A menudo buscamos héroes en los más diversos campos del quehacer, no obstante, muchas veces y sin saberlo, estos se encuentran a nuestro alrededor.
Se trata en definitiva que personas con profundas convicciones morales, que están dispuestas a sacrificar lo mejor de sí con la finalidad de brindar seguridad y bienestar a sus semejantes, anteponiendo un bien general por sobre los intereses propios.
El héroe, es una persona ilustre, reconocida por sus virtudes y hazañas, encarnando rasgos sobresalientes, cualidades que han trascendido en el tiempo, constituyendo fuente de inspiración para las generaciones venideras.

Un verdadero héroe no busca la gloria ni la fama, ni siquiera el reconocimiento de su obra, sino la sensación de estar haciendo lo correcto.

El Teniente Hernán Merino Correa, es sin duda uno de ellos,  gesta que hace 53 años -un día 6 de noviembre- ocuparía un lugar en la galería de grandes hombres y mujeres de nuestra historia patria. Al tratarse de un joven Oficial de Carabineros que abrazó la doctrina institucional dando –desde muy temprano- muestras de valor, coraje y entrega, lo cual se tradujo en acciones que permitieron en 1960 rescatar con vida a una mujer y su hijo quienes tras un accidente vehicular cayeron al río Mininco –región del Bio Bio- aferrando su vida a un tronco desde donde fueron rescatados por este Oficial.

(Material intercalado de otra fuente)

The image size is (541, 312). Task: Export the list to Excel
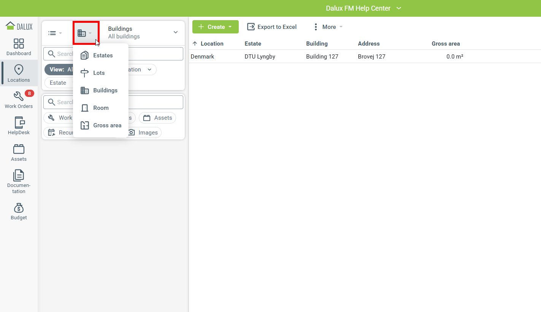(272, 27)
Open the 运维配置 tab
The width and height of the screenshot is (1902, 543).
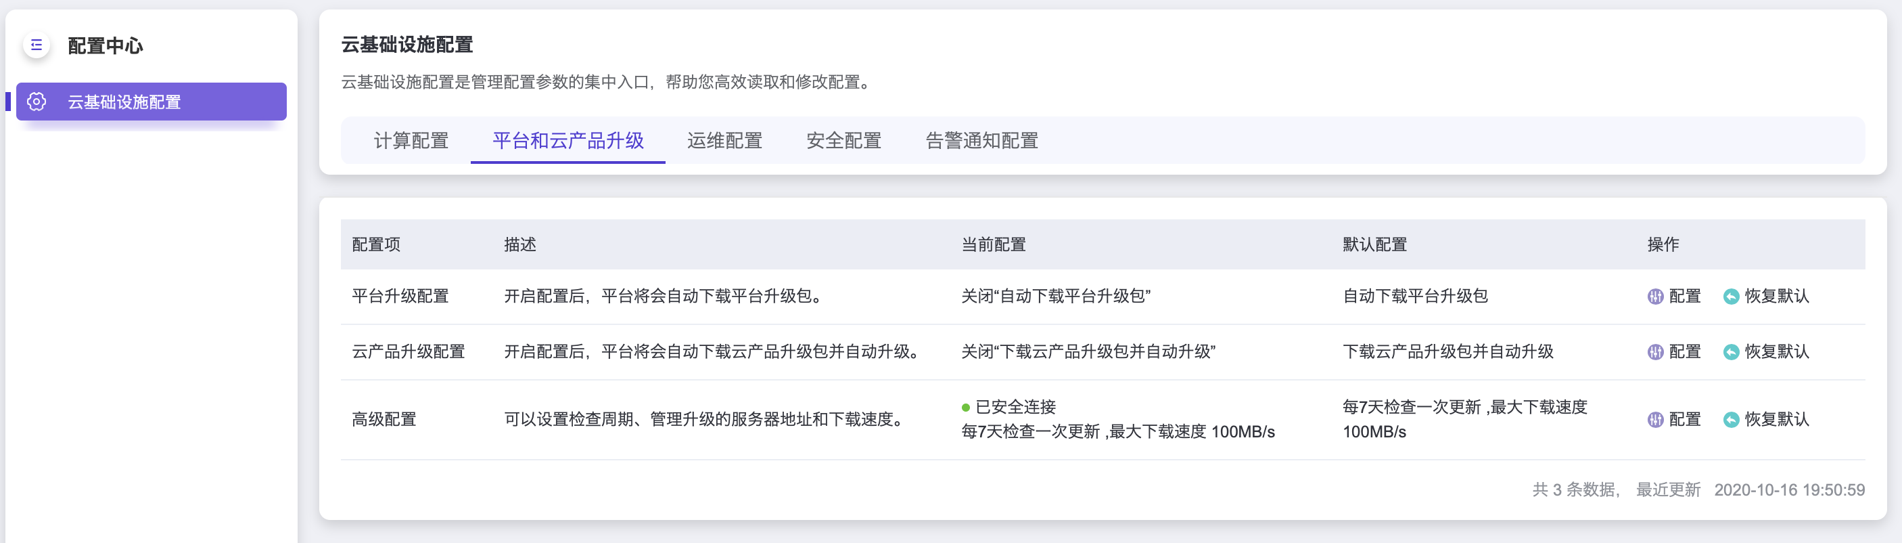click(724, 140)
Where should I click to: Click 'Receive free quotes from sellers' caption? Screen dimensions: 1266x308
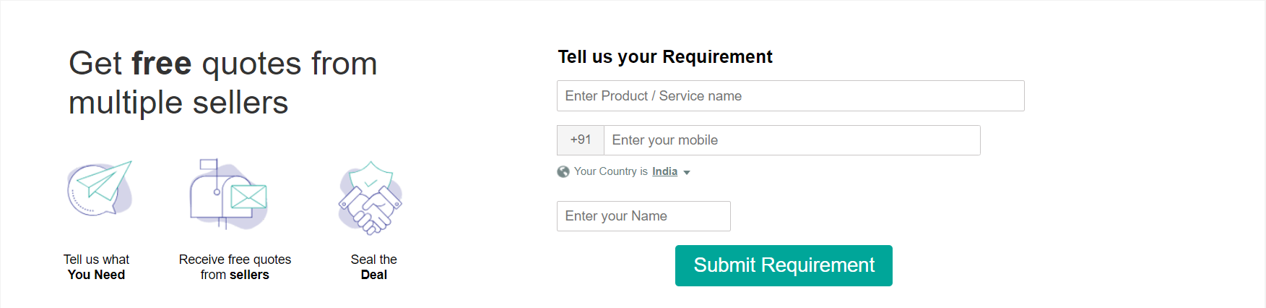click(x=235, y=267)
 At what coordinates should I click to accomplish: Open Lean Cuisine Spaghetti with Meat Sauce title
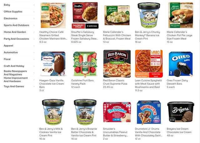tap(148, 84)
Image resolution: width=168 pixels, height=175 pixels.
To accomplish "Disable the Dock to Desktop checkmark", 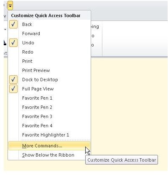I will coord(13,80).
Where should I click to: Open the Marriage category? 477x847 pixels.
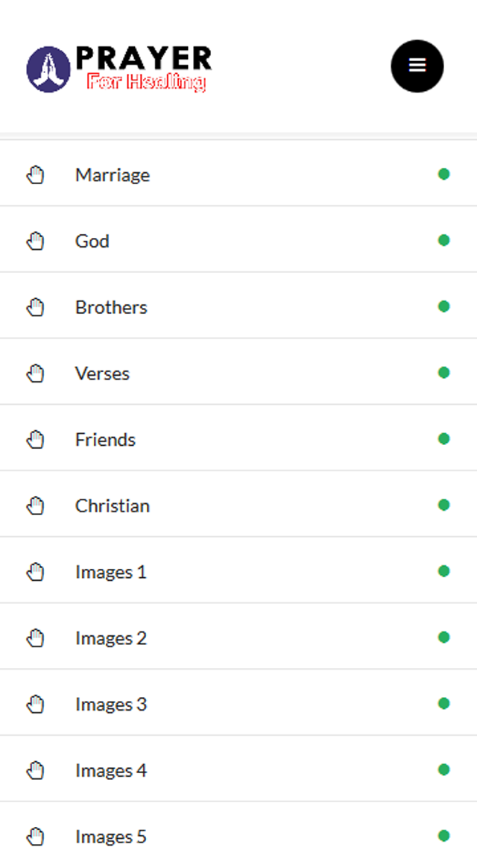239,174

Tres años más tarde, al ser destinado a la región de Aysén, y tras la caída de un avión de la Fach en el cerro Pérez –en Puerto Aysén- donde fallecieron 20 personas, no dudó en dirigirse al área del siniestro, logrando rescatar al único sobreviviente de la tragedia.
En el mes de noviembre de 1965 mientras resguardaba la frontera en el sector Laguna del Desierto, tras la denuncia de colonos sobre incursiones de Gendarmes argentinos en la zona, la situación derivó en un lamentable hecho que situó al Teniente Hernán Merino en la galería de los grandes próceres de nuestra patria y “Héroe del Siglo XX”.
Al cese del fuego, el cuerpo de este Carabinero que salvó vidas humanas, que fuera ejemplo de vocación y servicio para toda una Institución y que sacrificara la propia comodidad de su existencia, yacía tendido sobre un manto de hojas del frío bosque austral, tras rendir la vida en defensa de la soberanía de nuestro país.

Dueño de una sólida voluntad, firme vocación de servicio y de un férreo espíritu de cooperación y solidaridad, la vida del Teniente Hernán Merino Correa fue breve e intensa.
Este pasaje de nuestra historia reciente, nos sirve a todos, al constituir un momento de reflexión que marca nuestra doctrina Institucional y nos impulsa a seguir su ejemplo de valor y entrega, noble sentimiento que palpita en los corazones de todos los hombres y mujeres quienes vestimos este verde uniforme y que constituye el alma de Carabineros de Chile, cual es, contribuir al desarrollo llevando Orden y Patria a todos los rincones del territorio nacional, legítimo símbolo de amor hacia nuestro país y los más altos valores de la condición humana.